Election 2022: Higher Education Policy Brief
After facing enormous difficulties during the pandemic, the higher education sector is in a slow but steady recovery mode. International students are returning to Australian universities and financial losses have been less than feared.
There now exists a strong policy convergence between the Coalition and Labor, with both major parties presenting versions of support for domestic places in courses aligned to specific employment outcomes.
Missing from the major party platforms are the reforms to both higher education and vocational education that would make the sector better able to meet the needs of the many different groups the sector serves.
What are the parties offering?
The Coalition and Labor took very different higher education policies to the 2019 federal election. The contest was between tightly capped total spending under the Coalition and a restored demand-driven system under Labor, allowing universities to enrol unlimited domestic students in undergraduate degrees.
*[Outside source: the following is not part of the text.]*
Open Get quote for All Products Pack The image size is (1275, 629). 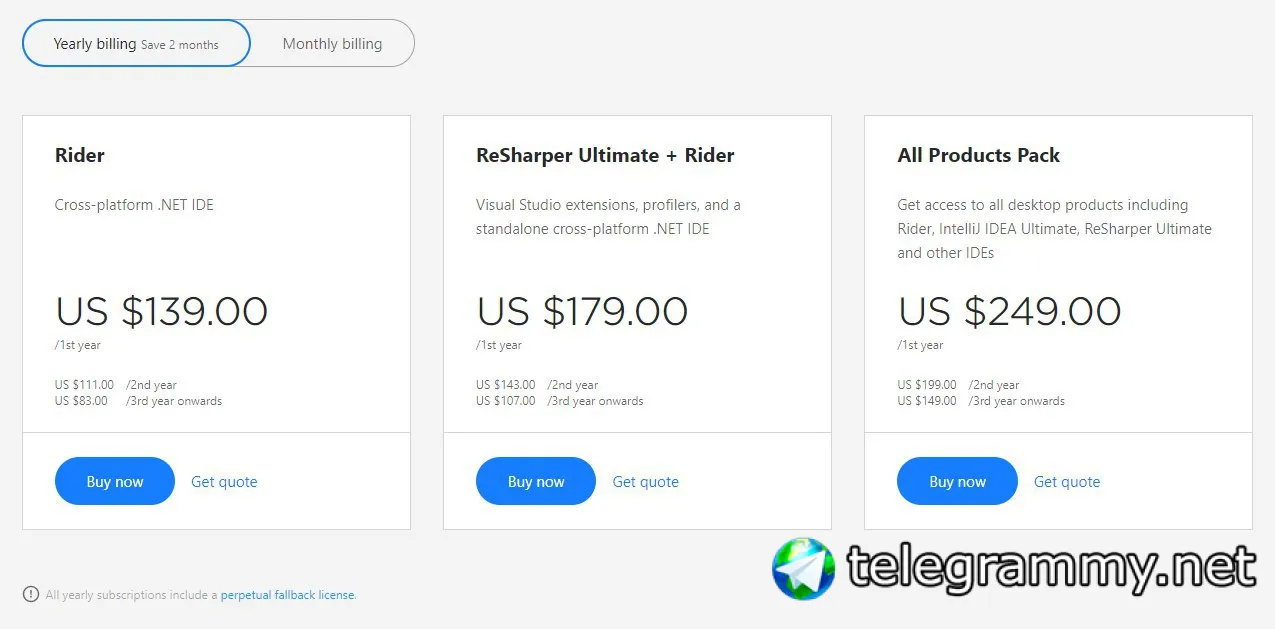1066,482
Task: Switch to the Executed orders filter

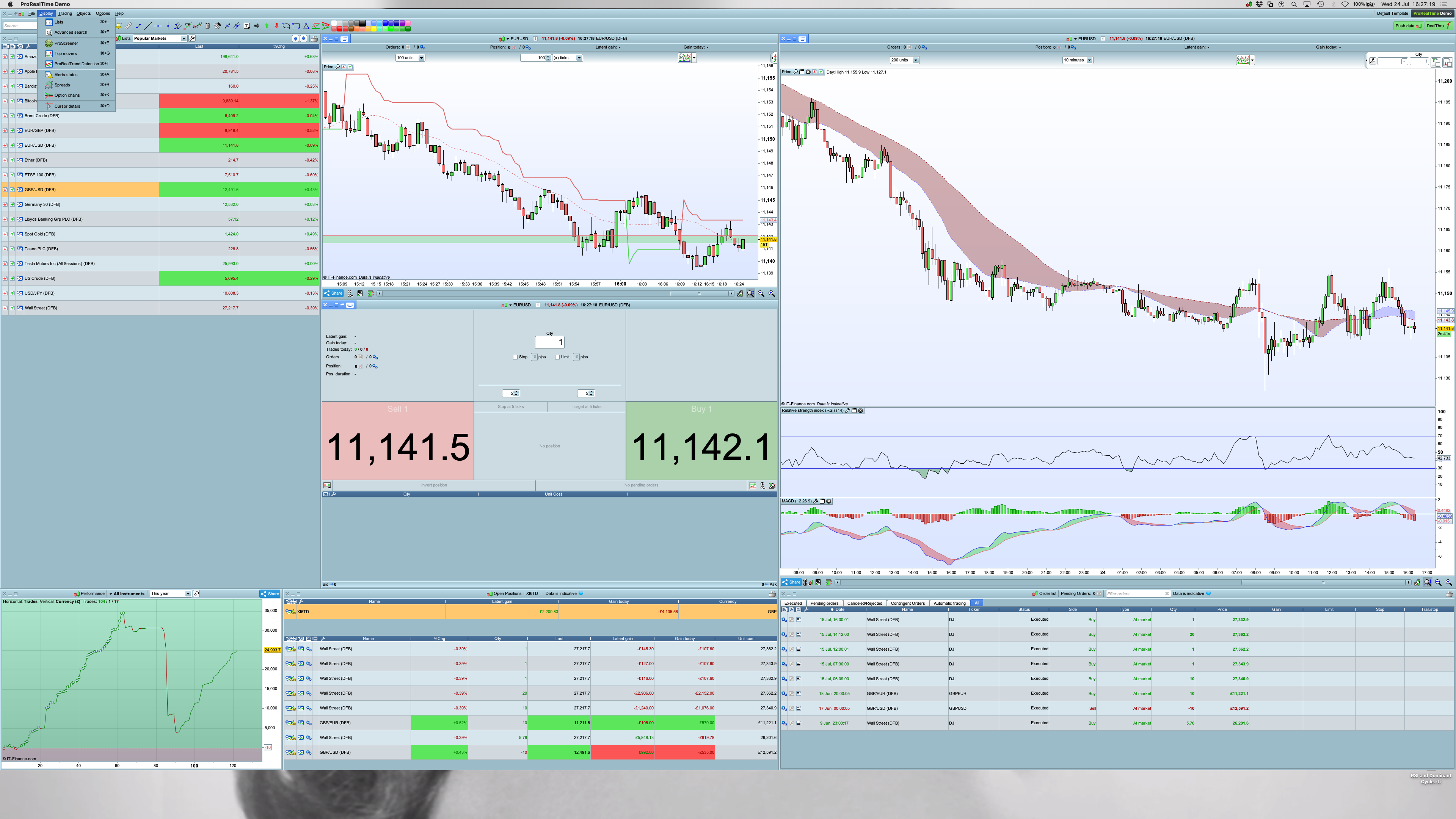Action: 793,603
In the 2022 election, Labor policy has shifted closer to the approach of the Coalition with a focus on set funding for places in high-demand courses. Labor has promised extra university places, more money and slightly changed criteria for distributing funding among universities. Unlike in 2019, it is not a radically different alternative to the Coalition’s policies. Labor is also promising to establish an “Australian Universities Accord” to drive lasting reform, though details are scant. The Greens are sticking with their more radical promise to guarantee a free place at university or TAFE (or an apprenticeship or traineeship) to enable them to pursue their passion and obtain a qualification in an area they are committed to, “without incurring massive debt” [17].
The Coalition has focused its post-secondary education policies on skills and apprentices, areas traditionally associated with VET. As their main student related policy passed parliament in 2020, the Coalition’s major higher education election policies relate to research. The research commercialisation package, announced just before the election was called, targets projects in resources and critical minerals, food and beverages, medical products, recycling and clean energy, defence and space. The single largest initiative will be a $1.6 billion “Australia’s Economic Accelerator”, a three-stage program designed to attract projects at proof of concept, or proof of scale level of commercial readiness. The Coalition also pledged $296 million more to fund 1800 PhDs and fellowships in industry-focused disciplines. While there is reference made to promoting excellence in research and increasing the spending on research as a proportion of GDP in Labor’s National Platform document, there is to date no related detailed plan for comparison.
What are the likely battlegrounds?
Of the four different education sectors (the others are early childhood, schools, and VET), higher education seems to be the sector least likely to be a major election focus. This is because there is a strong policy convergence, though with some important differences.
The main source of tension may arise from competing claims about extra places. The Coalition and Labor are both stating that their policies will result in about 20,000 to 30,000 extra places. But the Coalition’s claim of extra places was the subject of some controversy – leading Jacqui Lambie to ask, “did they just pluck that out of their clacker, mate?” [18]
The March 2022 inflation figures did make it possible that higher education will become a more prominent election issue. By noting the increase in the price of tertiary education, which the ABS attributes to the Job-ready Graduates Package, higher education funding is now linked to cost-of-living pressures. This has made it easier to identify how students from many courses will have higher income contingent loans upon graduation.
Aside from the fight over the number of places offered and funding, the election battleground in tertiary education will most likely occur in VET policy because of a renewed political focus on skills and jobs. Missing in the campaign is a commitment to broader system reform that might better integrate higher education and VET so the tertiary education system can more effectively function as an optimal pathway for young people.